TEKS LATIHAN:

Kompas.com - Kerusakan otak permanen akibat serangan stroke bisa menyebabkan cacat fisik sehingga diperlukan rehabilitasi fisik dan dukungan moril bagi penyintas stroke. Apalagi 1 dari 12 penyintas stroke kerap berpikir untuk bunuh diri.
Depresi berat yang dialami penyintas stroke itu jauh lebih besar dibanding yang dialami pasien serangan jantung atau kanker.
"Dengan terapi yang tepat untuk depresi, pasien akan lebih termotivasi untuk meminum obat, melakukan terapi rehabilitasi dan melakukan kehidupannya seperti semula," kata Dr.Amytis Towfighi dari University of Southern California di Los Angeles, AS.
Setiap tahunnya ratusan ribu orang terkena stroke. Menurut data di Amerika, sepertiga dari pasien stroke itu mengalami depresi, tetapi hanya sedikit yang menunjukkan pikiran untuk bunuh diri.
"Keinginan bunuh diri tidak selalu rencana untuk mati, tetapi bisa juga terpikir mereka tak perlu diselamatkan saat serangan stroke," kata Towfighi.
Untuk mengetahui mengenai pengaruh depresi pada pasien stroke, Towfighi menggunakan data lebih dari 17.000 orang yang disurvei antara tahun 2005-2010.
Para responden ditanya mengenai keinginan bunuh diri. Ternyata, sekitar 8 persen penyintas stroke mengakui pernah berpikir bunuh diri. Angka itu lebih besar dibanding penyintas serangan jantung (6 persen), diabetes (5 persen), dan kanker (4 persen).
Pikiran bunuh diri tersebut kebanyakan ditemui pada mereka yang depresi berat, berusia muda, kegemukan, kurang berpendidikan, miskin, wanita, atau tidak menikah.
Depresi pada pasien stroke terjadi karena serangan stroke menyebabkan kerusakan pada bagian otak yang mengontrol mood. Dengan kata lain, depresi terjadi bukan hanya setelah stroke, tetapi penyakit itu sendiri juga menyebabkan depresi.

PERMINTAAN KERJA 1:
Jawablah pertanyaan berikut berdasarkan teks latihan.
(a) Menurut paragraf pertama, berapa banyak penyintas stroke yang kerap berpikir untuk bunuh diri?
(b) Data dari berapa orang yang digunakan Towfighi, dan pada tahun berapa survei itu dilakukan?
(c) Berapa persen penyintas kanker yang mengaku pernah berpikir bunuh diri?
PERMINTAAN KERJA 2: Terjemahkan kalimat dari teks latihan ini ke dalam bahasa Inggris: "Setiap tahunnya ratusan ribu orang terkena stroke."
PERMINTAAN KERJA 3: Kutip bagian teks latihan mulai dari "Untuk mengetahui mengenai" sampai "kanker (4 persen).".

Item Tersimpan:
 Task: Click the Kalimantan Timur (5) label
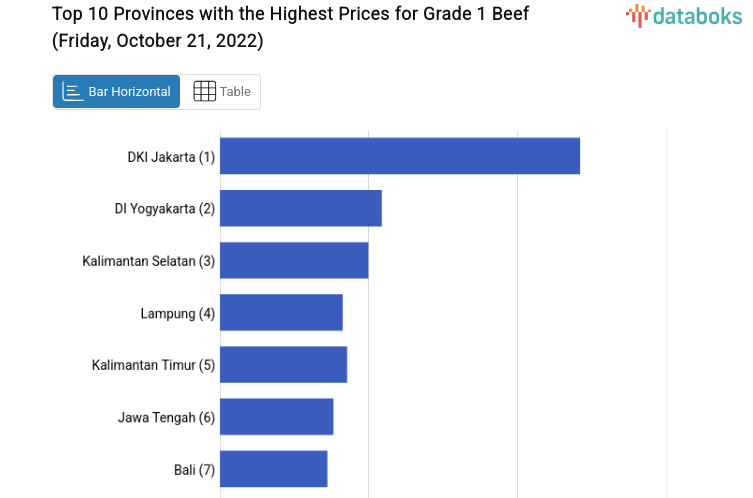pos(153,365)
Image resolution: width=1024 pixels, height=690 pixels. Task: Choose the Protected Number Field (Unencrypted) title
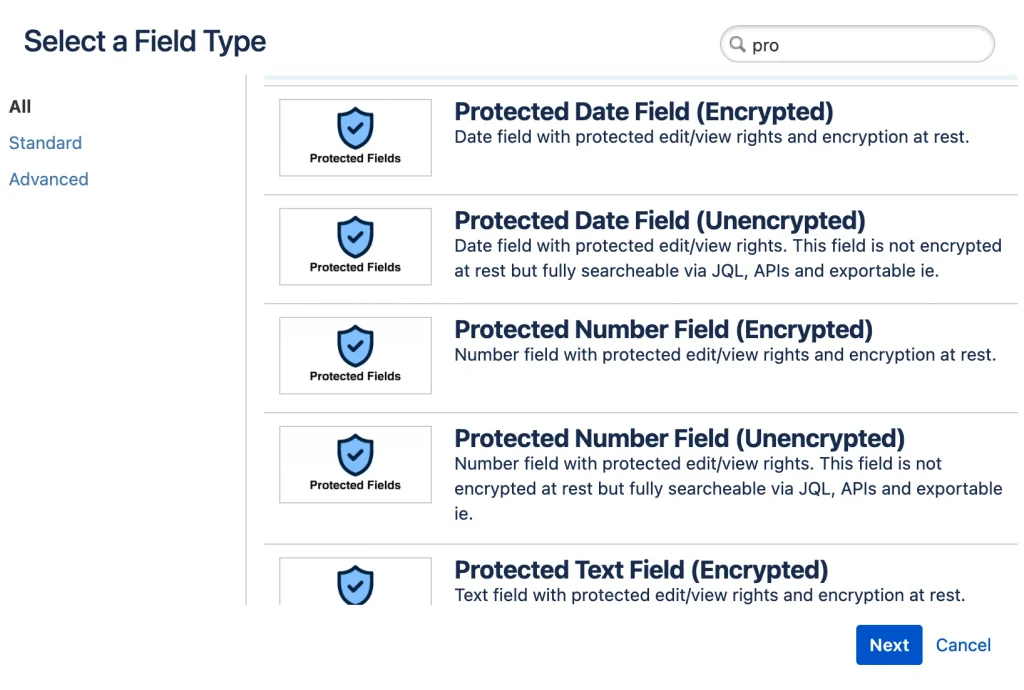(x=680, y=439)
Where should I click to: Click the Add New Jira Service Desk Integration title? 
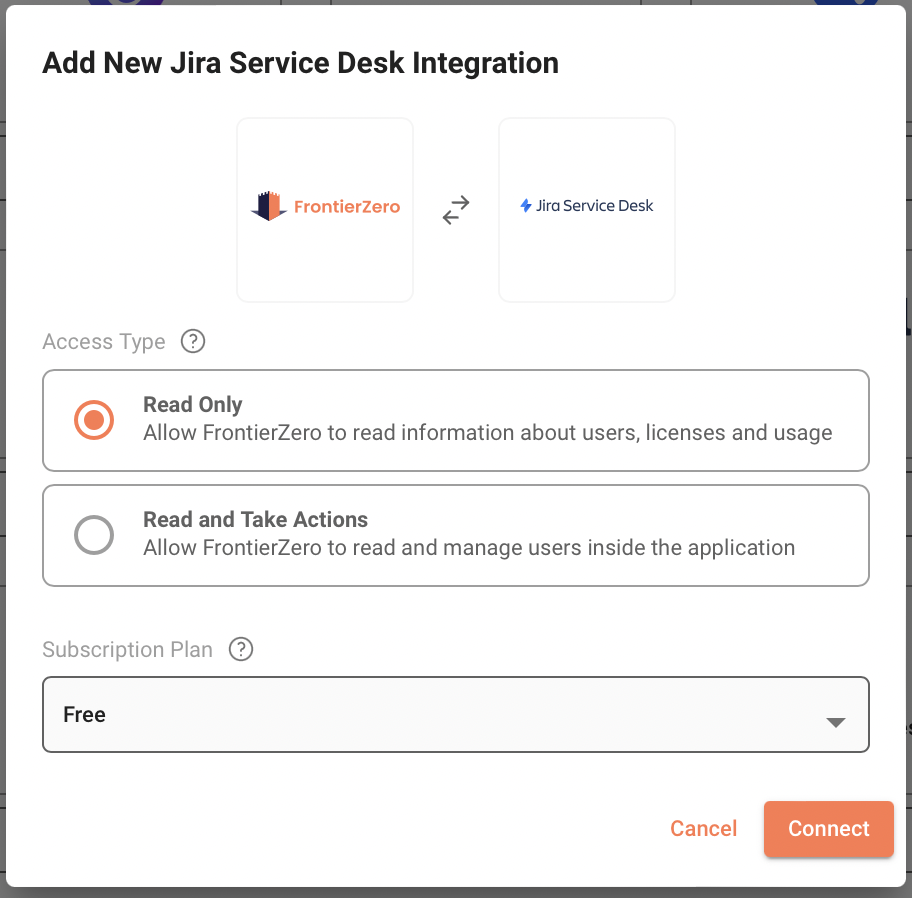300,63
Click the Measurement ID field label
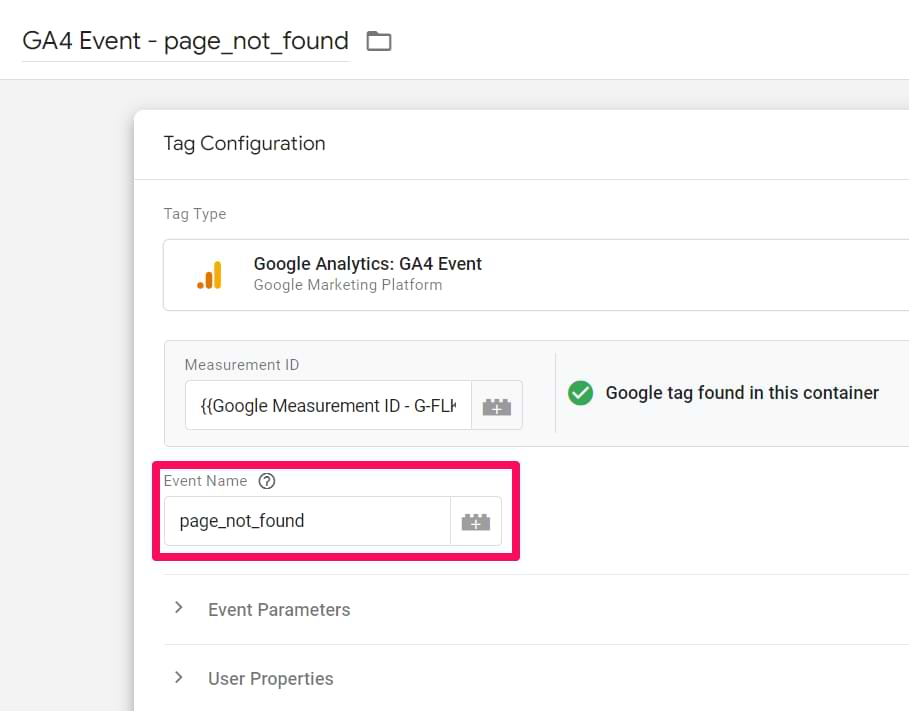The height and width of the screenshot is (711, 909). pos(242,365)
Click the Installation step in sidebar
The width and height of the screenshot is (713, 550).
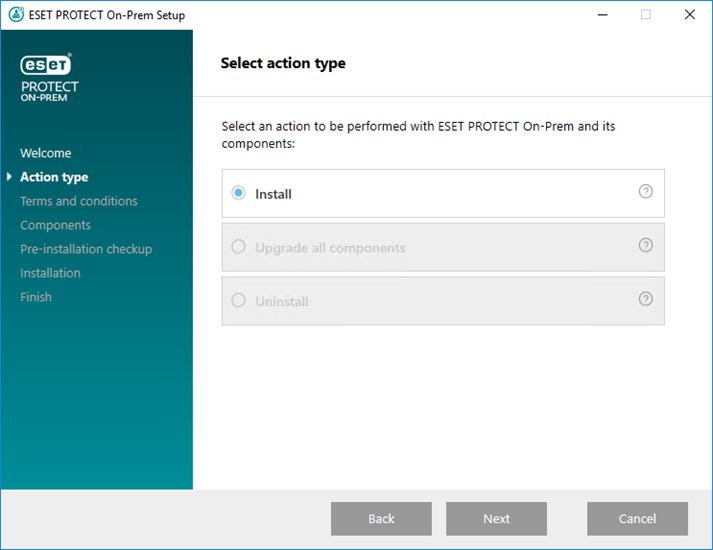[50, 273]
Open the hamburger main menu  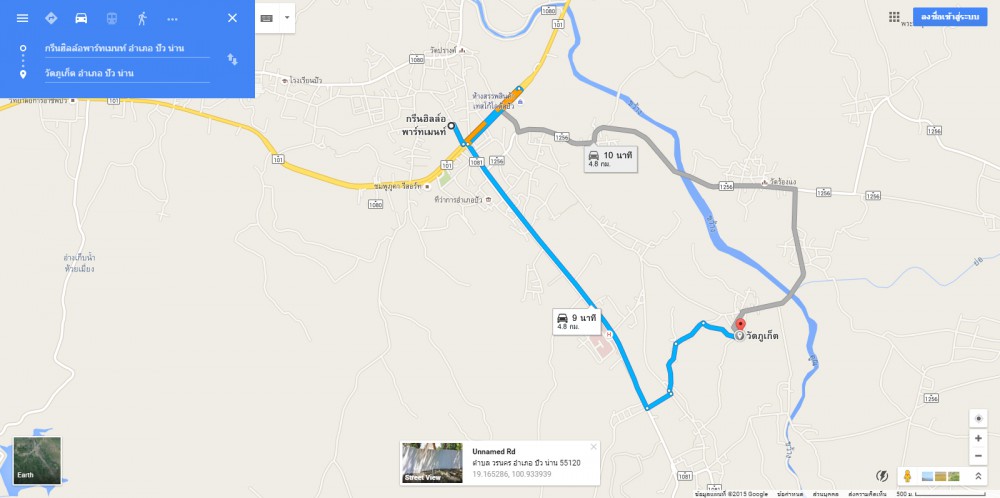tap(22, 18)
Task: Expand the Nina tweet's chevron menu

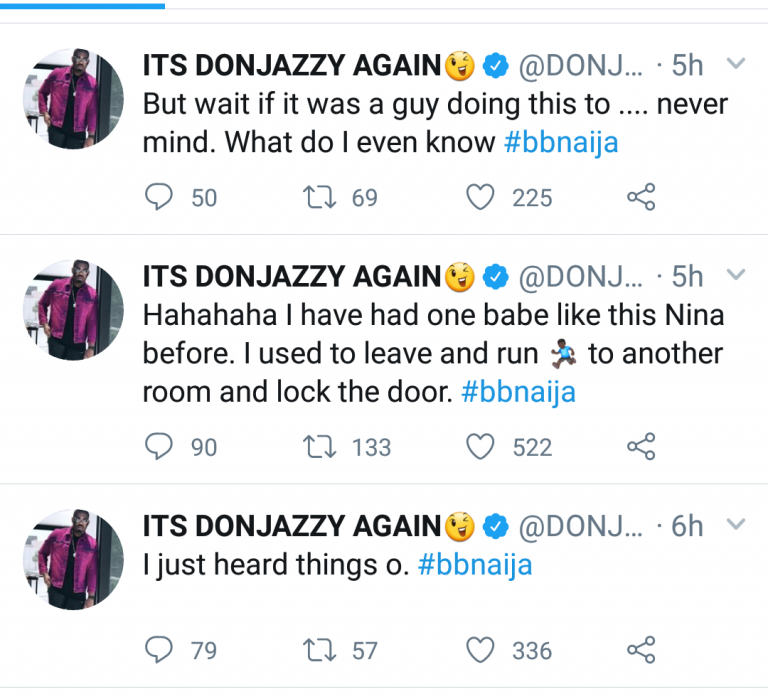Action: point(735,275)
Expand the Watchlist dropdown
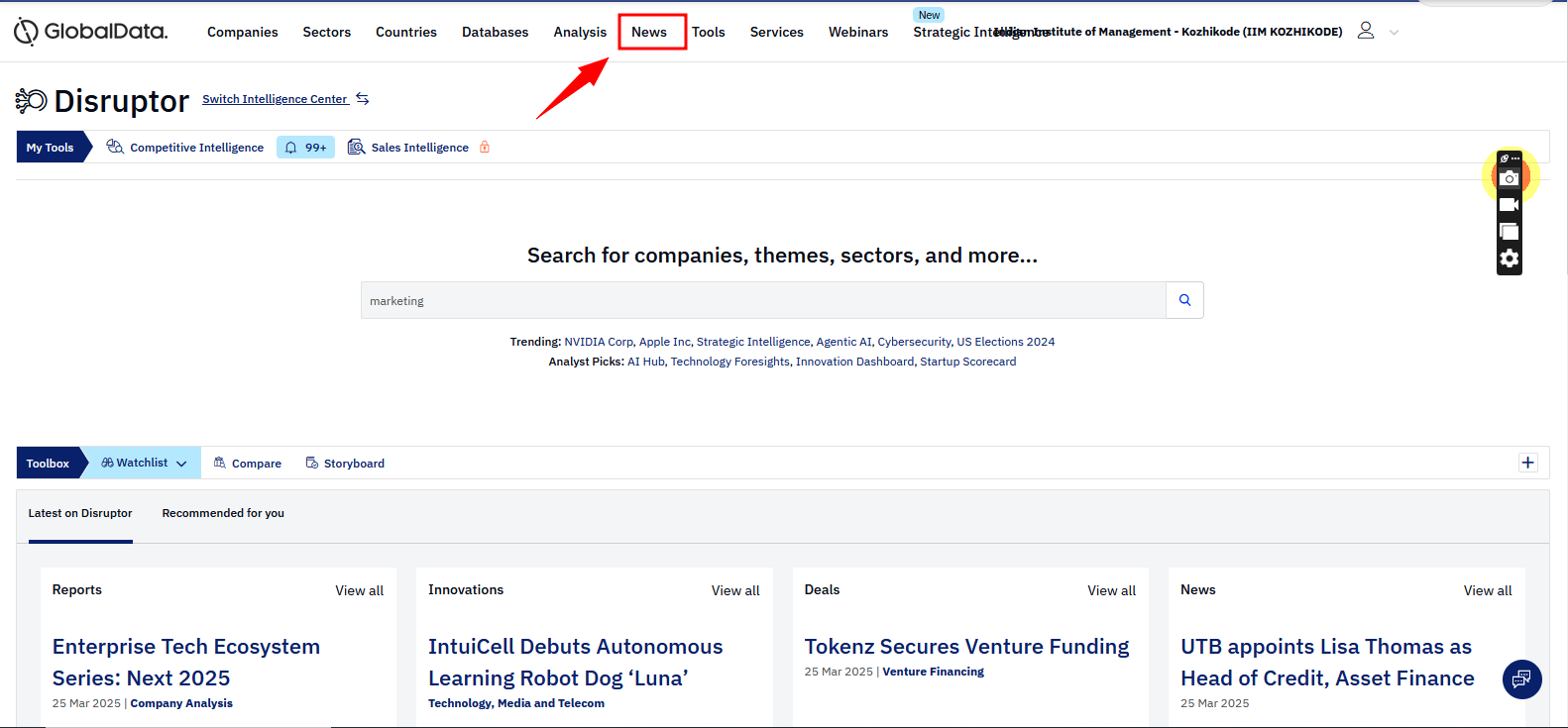This screenshot has width=1568, height=728. tap(144, 463)
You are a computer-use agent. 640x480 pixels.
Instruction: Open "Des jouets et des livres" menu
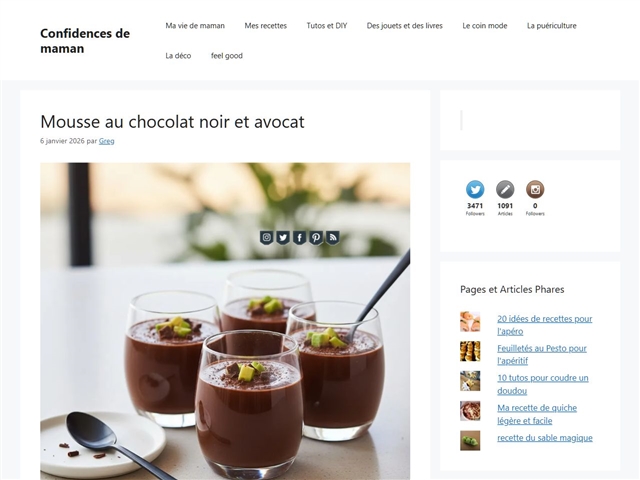404,26
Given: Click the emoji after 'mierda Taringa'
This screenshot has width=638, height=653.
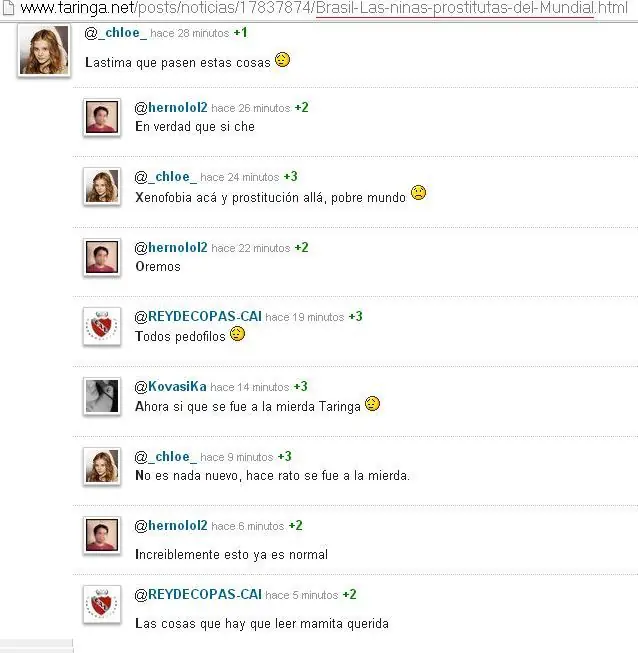Looking at the screenshot, I should [372, 404].
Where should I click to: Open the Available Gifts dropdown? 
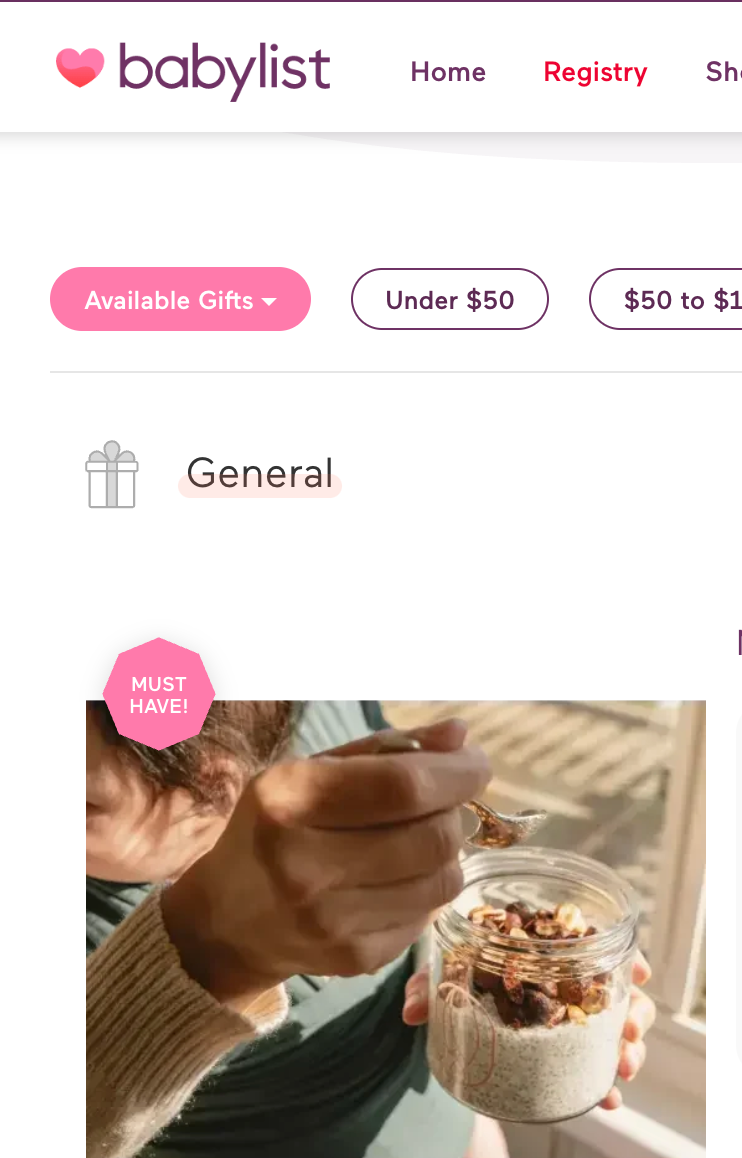169,300
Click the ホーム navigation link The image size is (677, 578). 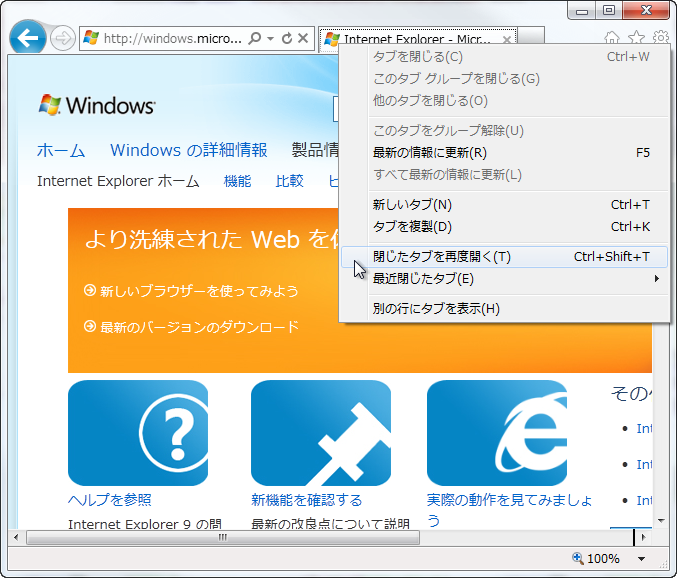pyautogui.click(x=61, y=151)
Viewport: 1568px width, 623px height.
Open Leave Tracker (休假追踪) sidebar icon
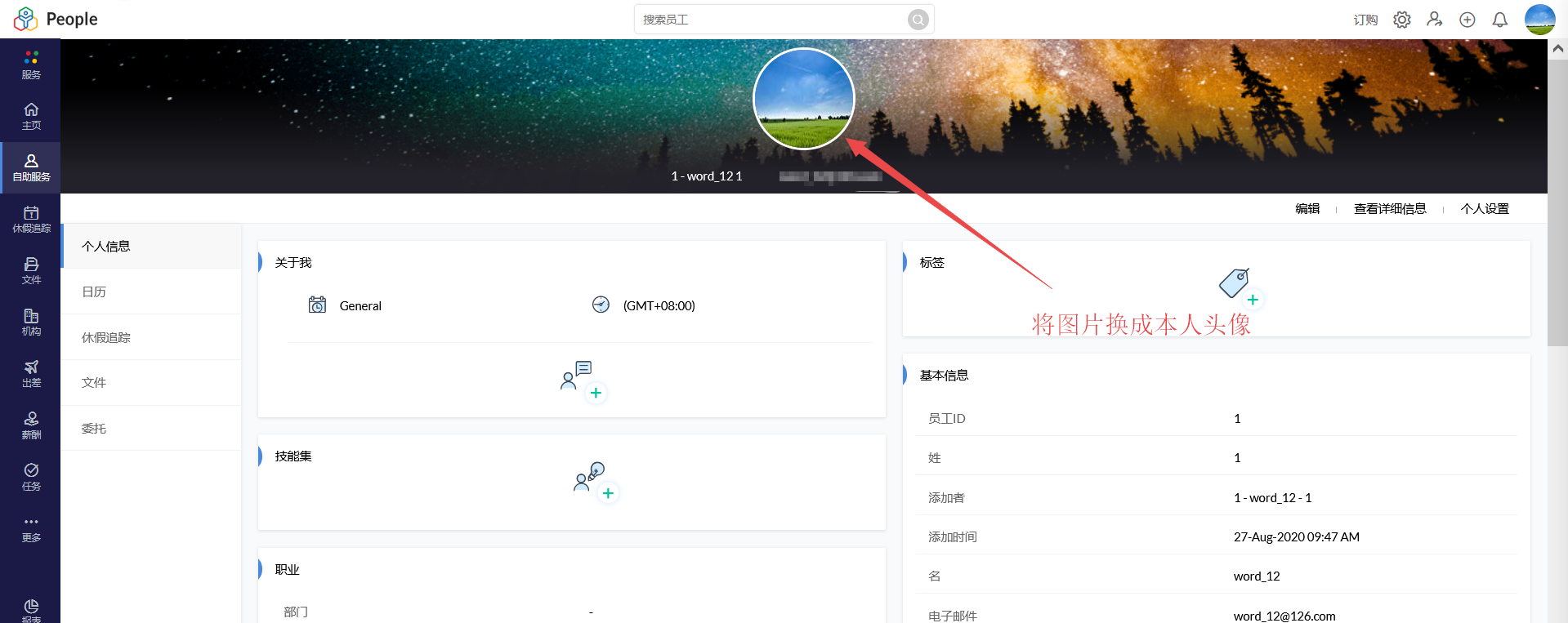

HASIL TUGAS 1:
(a) 1 dari 12 penyintas stroke.
(b) Lebih dari 17.000 orang, yang disurvei antara tahun 2005-2010.
(c) 4 persen.

HASIL TUGAS 2: Every year, hundreds of thousands of people have a stroke.

HASIL TUGAS 3:
Untuk mengetahui mengenai pengaruh depresi pada pasien stroke, Towfighi menggunakan data lebih dari 17.000 orang yang disurvei antara tahun 2005-2010.
Para responden ditanya mengenai keinginan bunuh diri. Ternyata, sekitar 8 persen penyintas stroke mengakui pernah berpikir bunuh diri. Angka itu lebih besar dibanding penyintas serangan jantung (6 persen), diabetes (5 persen), dan kanker (4 persen).